### EXCERPT PROVIDED ###
0

i am trying to rename a list of pdf files by extracting the name from the file using PyPdf. i tried to use a for loop to rename the files but i always get an error with code 32 saying that the file is being used by another process. I am using python2.7 Here's my code

import os, glob
from pyPdf import PdfFileWriter, PdfFileReader

# this function extracts the name of the file
def getName(filepath):
    output = PdfFileWriter()
    input = PdfFileReader(file(filepath, "rb"))
    output.addPage(input.getPage(0))
    outputStream = file(filepath + '.txt', 'w')
    output.write(outputStream)
    outputStream.close()

    outText = open(filepath + '.txt', 'rb')
    textString = outText.read()
    outText.close()

    nameStart = textString.find('default">')
    nameEnd = textString.find('_SATB', nameStart)
    nameEnd2 = textString.find('</rdf:li>', nameStart)

    if nameStart:
        testName = textString[nameStart+9:nameEnd]
        if len(testName) <= 100:
            name = testName + '.pdf'
        else:
            name = textString[nameStart+9:nameEnd2] + '.pdf'
    return name


pdfFiles = glob.glob('*.pdf')
m = len(pdfFiles)
for each in pdfFiles:
    newName = getName(each)
    os.rename(each, newName)
Martin Thoma
  • 124,992
  • 159
  • 614
  • 958
chidimo
  • 2,684
  • 3
  • 32
  • 47
  • Post error traceback and number of line when it apperas please. – Feanor Nov 14 '13 at 12:31
  • Are you on Windows? And is there maybe someone having an open file handle on any of the files you try to rename? – Alfe Nov 14 '13 at 12:42
  • yes, i'm on windows. please how do i post a picture? i have a screenshot of the error on my command window – chidimo Nov 14 '13 at 12:48
  • In the editor there is a picture icon in the tool bar. You can upload pictures there. – Alfe Nov 14 '13 at 13:01

3 Answers3

1

Consider using the with directive of Python. With it you do not need to handle closing the file yourself:

def getName(filepath):
    output = PdfFileWriter()
    with file(filepath, "rb") as pdfFile:
        input = PdfFileReader(pdfFile)
        ...
### GIVEN ENTRIES ###
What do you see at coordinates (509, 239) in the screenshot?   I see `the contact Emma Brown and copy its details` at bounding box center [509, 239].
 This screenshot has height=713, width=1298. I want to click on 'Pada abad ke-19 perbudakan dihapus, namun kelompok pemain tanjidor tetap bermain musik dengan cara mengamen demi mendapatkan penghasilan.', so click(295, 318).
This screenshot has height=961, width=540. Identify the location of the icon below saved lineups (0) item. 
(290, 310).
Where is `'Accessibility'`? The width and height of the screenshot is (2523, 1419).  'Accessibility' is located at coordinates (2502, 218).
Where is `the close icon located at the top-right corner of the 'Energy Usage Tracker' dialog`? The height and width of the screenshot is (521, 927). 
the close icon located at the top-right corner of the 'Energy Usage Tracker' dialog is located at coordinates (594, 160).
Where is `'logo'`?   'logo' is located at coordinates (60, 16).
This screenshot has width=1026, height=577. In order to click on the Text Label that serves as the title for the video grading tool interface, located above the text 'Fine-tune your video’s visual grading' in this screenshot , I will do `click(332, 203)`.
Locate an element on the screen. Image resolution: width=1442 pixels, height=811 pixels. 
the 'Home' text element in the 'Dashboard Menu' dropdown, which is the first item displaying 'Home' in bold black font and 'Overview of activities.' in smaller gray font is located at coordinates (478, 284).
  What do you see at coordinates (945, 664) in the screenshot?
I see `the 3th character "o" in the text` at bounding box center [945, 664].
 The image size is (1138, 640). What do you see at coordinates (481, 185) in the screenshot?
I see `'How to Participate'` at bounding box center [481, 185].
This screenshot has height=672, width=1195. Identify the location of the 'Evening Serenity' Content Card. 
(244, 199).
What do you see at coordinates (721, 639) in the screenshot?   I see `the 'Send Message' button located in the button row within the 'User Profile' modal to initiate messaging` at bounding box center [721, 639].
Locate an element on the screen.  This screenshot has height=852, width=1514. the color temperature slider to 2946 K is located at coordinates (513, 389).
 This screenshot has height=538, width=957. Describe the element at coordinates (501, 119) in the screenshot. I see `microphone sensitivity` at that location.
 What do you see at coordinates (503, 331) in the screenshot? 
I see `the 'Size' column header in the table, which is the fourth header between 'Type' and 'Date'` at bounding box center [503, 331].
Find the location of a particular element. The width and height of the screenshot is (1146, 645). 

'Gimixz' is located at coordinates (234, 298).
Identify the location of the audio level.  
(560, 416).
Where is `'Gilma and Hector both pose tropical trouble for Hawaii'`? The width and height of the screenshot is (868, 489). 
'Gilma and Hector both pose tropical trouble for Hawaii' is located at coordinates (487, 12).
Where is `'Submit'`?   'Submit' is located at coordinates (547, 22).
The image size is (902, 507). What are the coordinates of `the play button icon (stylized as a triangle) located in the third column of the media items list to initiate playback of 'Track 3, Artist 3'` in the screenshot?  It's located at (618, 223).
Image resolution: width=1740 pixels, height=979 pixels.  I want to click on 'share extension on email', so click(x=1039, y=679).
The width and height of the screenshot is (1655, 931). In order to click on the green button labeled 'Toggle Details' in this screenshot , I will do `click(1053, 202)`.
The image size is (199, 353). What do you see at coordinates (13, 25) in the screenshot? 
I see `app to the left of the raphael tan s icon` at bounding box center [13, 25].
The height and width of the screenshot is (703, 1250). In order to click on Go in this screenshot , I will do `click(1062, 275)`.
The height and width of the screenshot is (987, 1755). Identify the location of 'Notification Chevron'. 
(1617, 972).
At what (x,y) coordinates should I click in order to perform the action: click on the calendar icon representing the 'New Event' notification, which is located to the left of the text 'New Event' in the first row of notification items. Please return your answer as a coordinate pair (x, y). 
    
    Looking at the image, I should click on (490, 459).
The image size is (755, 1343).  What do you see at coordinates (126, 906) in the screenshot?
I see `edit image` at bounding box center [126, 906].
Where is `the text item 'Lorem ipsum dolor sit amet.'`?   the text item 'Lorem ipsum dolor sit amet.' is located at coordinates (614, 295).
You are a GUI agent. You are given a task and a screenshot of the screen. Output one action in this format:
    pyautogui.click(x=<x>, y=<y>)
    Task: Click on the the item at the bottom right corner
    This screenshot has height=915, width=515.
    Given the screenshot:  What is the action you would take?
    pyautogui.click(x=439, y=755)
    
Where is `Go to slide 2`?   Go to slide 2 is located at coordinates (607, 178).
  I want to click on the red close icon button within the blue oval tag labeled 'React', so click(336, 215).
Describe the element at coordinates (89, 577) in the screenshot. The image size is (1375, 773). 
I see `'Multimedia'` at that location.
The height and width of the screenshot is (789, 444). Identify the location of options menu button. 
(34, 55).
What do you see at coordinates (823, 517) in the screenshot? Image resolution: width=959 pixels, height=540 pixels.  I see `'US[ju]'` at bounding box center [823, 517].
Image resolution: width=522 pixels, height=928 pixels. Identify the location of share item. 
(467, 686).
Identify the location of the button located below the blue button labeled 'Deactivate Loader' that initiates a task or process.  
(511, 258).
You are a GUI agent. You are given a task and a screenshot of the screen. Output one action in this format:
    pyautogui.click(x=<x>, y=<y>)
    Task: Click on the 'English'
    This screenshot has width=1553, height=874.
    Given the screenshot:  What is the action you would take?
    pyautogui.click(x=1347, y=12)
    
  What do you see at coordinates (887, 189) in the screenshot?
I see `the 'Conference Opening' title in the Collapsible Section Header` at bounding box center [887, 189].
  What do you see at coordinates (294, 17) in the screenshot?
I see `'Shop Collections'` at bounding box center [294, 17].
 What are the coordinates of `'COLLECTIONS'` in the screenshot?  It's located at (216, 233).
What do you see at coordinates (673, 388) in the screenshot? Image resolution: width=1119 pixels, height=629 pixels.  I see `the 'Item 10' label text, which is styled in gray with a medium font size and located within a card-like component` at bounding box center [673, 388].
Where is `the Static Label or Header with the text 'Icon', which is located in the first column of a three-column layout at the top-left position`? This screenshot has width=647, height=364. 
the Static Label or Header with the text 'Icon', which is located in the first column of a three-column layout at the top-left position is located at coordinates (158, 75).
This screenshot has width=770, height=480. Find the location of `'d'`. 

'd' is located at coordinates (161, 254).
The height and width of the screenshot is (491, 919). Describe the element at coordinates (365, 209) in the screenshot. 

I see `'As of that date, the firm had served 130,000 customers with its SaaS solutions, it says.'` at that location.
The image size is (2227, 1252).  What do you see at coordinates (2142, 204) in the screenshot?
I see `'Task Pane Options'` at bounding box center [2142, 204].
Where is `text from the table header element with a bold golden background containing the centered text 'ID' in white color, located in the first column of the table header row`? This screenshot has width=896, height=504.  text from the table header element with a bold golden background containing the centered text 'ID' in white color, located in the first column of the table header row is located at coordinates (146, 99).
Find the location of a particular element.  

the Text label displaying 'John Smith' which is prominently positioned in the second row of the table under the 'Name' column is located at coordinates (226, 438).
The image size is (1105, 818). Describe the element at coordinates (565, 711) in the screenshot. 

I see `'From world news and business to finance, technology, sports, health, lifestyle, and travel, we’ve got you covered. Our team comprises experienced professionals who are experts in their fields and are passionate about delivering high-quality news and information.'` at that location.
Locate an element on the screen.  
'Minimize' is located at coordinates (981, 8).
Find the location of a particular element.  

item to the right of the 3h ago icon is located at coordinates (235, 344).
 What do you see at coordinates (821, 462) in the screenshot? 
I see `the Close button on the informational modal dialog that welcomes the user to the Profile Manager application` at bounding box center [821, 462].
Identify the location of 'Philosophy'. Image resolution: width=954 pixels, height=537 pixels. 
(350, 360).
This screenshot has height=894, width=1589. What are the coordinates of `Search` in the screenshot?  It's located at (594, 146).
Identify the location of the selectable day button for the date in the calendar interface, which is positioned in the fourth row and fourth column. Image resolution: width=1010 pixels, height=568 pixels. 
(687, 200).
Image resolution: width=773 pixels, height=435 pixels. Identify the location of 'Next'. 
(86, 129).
###
* **PROBLEMS TO WORK ON**:
(a) Copy the PDF renaming thread word for word, starting at "output.addPage(input.getPage(0))" and ending at "nameEnd2 = textString.find('</rdf:li>', nameStart)".
(b) Translate this sentence from the PDF renaming thread into Spanish: "In the editor there is a picture icon in the tool bar."
(c) Summarize the PDF renaming thread in two sentences.

* **THE REPLIES**:
(a)
output.addPage(input.getPage(0))
    outputStream = file(filepath + '.txt', 'w')
    output.write(outputStream)
    outputStream.close()

    outText = open(filepath + '.txt', 'rb')
    textString = outText.read()
    outText.close()

    nameStart = textString.find('default">')
    nameEnd = textString.find('_SATB', nameStart)
    nameEnd2 = textString.find('</rdf:li>', nameStart)

(b) En el editor hay un ícono de imagen en la barra de herramientas.

(c) Working on Windows with Python 2.7, the poster tries to rename a list of PDF files in a for loop, using names extracted from each file with PyPdf, but always gets error code 32 saying the file is being used by another process. One answer suggests using Python's with directive so that closing the file does not have to be handled manually.